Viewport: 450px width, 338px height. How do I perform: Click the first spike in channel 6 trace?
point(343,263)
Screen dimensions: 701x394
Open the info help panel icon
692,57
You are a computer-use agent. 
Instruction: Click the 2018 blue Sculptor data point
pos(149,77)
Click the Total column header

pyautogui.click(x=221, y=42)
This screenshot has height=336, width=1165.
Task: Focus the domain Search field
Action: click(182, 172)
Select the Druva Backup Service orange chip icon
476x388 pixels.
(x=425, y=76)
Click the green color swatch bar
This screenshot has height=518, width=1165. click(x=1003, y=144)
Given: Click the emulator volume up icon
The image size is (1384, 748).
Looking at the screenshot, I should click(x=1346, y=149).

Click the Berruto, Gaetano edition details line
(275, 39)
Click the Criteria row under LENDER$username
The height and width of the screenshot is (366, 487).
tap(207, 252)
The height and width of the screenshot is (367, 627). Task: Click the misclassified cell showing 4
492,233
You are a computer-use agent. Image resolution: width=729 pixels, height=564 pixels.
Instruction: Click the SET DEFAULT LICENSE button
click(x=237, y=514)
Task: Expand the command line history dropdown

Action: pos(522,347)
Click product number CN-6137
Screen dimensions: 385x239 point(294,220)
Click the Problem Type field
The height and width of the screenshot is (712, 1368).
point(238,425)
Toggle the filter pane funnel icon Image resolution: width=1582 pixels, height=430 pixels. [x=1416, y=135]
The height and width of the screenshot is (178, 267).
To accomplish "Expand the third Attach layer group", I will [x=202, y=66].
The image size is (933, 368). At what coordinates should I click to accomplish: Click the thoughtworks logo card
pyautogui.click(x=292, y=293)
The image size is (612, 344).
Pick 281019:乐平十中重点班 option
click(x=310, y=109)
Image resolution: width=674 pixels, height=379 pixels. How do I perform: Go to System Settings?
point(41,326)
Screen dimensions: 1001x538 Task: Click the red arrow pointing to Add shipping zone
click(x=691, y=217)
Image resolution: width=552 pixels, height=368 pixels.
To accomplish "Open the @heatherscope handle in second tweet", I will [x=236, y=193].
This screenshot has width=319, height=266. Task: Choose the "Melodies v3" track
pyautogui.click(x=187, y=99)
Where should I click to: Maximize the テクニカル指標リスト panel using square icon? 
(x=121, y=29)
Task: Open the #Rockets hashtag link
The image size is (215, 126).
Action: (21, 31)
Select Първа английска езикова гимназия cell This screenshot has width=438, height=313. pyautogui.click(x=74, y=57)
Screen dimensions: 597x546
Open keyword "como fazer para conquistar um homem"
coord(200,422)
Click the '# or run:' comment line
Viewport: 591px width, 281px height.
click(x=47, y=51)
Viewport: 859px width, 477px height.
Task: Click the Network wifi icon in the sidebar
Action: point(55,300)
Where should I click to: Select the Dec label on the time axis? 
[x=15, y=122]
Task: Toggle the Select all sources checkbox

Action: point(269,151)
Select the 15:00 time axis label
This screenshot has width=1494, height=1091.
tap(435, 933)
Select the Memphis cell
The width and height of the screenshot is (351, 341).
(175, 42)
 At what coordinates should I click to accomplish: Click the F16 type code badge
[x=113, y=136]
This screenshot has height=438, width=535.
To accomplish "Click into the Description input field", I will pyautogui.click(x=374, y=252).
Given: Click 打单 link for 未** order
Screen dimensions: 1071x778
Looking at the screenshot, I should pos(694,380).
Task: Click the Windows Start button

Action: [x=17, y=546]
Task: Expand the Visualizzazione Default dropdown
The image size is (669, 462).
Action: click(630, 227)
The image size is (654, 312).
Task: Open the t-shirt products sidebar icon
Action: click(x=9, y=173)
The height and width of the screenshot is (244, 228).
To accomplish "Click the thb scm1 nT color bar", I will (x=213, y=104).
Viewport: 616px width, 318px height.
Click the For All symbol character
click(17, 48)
+--
_To do_.
Copy out every one of the items above, keeping each line word for word and character for character.

_Finished task_.
Viewport: 450px width, 338px height. How do I perform: Click the first spike in channel 6 trace?
point(343,263)
Screen dimensions: 701x394
Open the info help panel icon
692,57
You are a computer-use agent. 
Instruction: Click the 2018 blue Sculptor data point
pos(149,77)
Click the Total column header

pyautogui.click(x=221, y=42)
This screenshot has height=336, width=1165.
Task: Focus the domain Search field
Action: click(182, 172)
Select the Druva Backup Service orange chip icon
476x388 pixels.
(x=425, y=76)
Click the green color swatch bar
This screenshot has height=518, width=1165. click(x=1003, y=144)
Given: Click the emulator volume up icon
The image size is (1384, 748).
Looking at the screenshot, I should click(x=1346, y=149).

Click the Berruto, Gaetano edition details line
(275, 39)
Click the Criteria row under LENDER$username
The height and width of the screenshot is (366, 487).
tap(207, 252)
The height and width of the screenshot is (367, 627). Task: Click the misclassified cell showing 4
492,233
You are a computer-use agent. Image resolution: width=729 pixels, height=564 pixels.
Instruction: Click the SET DEFAULT LICENSE button
click(x=237, y=514)
Task: Expand the command line history dropdown

Action: pos(522,347)
Click product number CN-6137
Screen dimensions: 385x239 point(294,220)
Click the Problem Type field
The height and width of the screenshot is (712, 1368).
point(238,425)
Toggle the filter pane funnel icon Image resolution: width=1582 pixels, height=430 pixels. [x=1416, y=135]
The height and width of the screenshot is (178, 267).
To accomplish "Expand the third Attach layer group", I will [x=202, y=66].
The image size is (933, 368). At what coordinates should I click to accomplish: Click the thoughtworks logo card
pyautogui.click(x=292, y=293)
The image size is (612, 344).
Pick 281019:乐平十中重点班 option
click(x=310, y=109)
Image resolution: width=674 pixels, height=379 pixels. How do I perform: Go to System Settings?
point(41,326)
Screen dimensions: 1001x538 Task: Click the red arrow pointing to Add shipping zone
click(x=691, y=217)
Image resolution: width=552 pixels, height=368 pixels.
To accomplish "Open the @heatherscope handle in second tweet", I will [x=236, y=193].
This screenshot has width=319, height=266. Task: Choose the "Melodies v3" track
pyautogui.click(x=187, y=99)
Where should I click to: Maximize the テクニカル指標リスト panel using square icon? 
(x=121, y=29)
Task: Open the #Rockets hashtag link
The image size is (215, 126).
Action: (21, 31)
Select Първа английска езикова гимназия cell This screenshot has width=438, height=313. pyautogui.click(x=74, y=57)
Screen dimensions: 597x546
Open keyword "como fazer para conquistar um homem"
coord(200,422)
Click the '# or run:' comment line
Viewport: 591px width, 281px height.
click(x=47, y=51)
Viewport: 859px width, 477px height.
Task: Click the Network wifi icon in the sidebar
Action: point(55,300)
Where should I click to: Select the Dec label on the time axis? 
[x=15, y=122]
Task: Toggle the Select all sources checkbox

Action: point(269,151)
Select the 15:00 time axis label
This screenshot has width=1494, height=1091.
tap(435, 933)
Select the Memphis cell
The width and height of the screenshot is (351, 341).
(175, 42)
 At what coordinates should I click to accomplish: Click the F16 type code badge
[x=113, y=136]
This screenshot has height=438, width=535.
To accomplish "Click into the Description input field", I will pyautogui.click(x=374, y=252).
Given: Click 打单 link for 未** order
Screen dimensions: 1071x778
Looking at the screenshot, I should pos(694,380).
Task: Click the Windows Start button

Action: [x=17, y=546]
Task: Expand the Visualizzazione Default dropdown
The image size is (669, 462).
Action: click(630, 227)
The image size is (654, 312).
Task: Open the t-shirt products sidebar icon
Action: click(x=9, y=173)
The height and width of the screenshot is (244, 228).
To accomplish "Click the thb scm1 nT color bar", I will (x=213, y=104).
Viewport: 616px width, 318px height.
Click the For All symbol character
click(17, 48)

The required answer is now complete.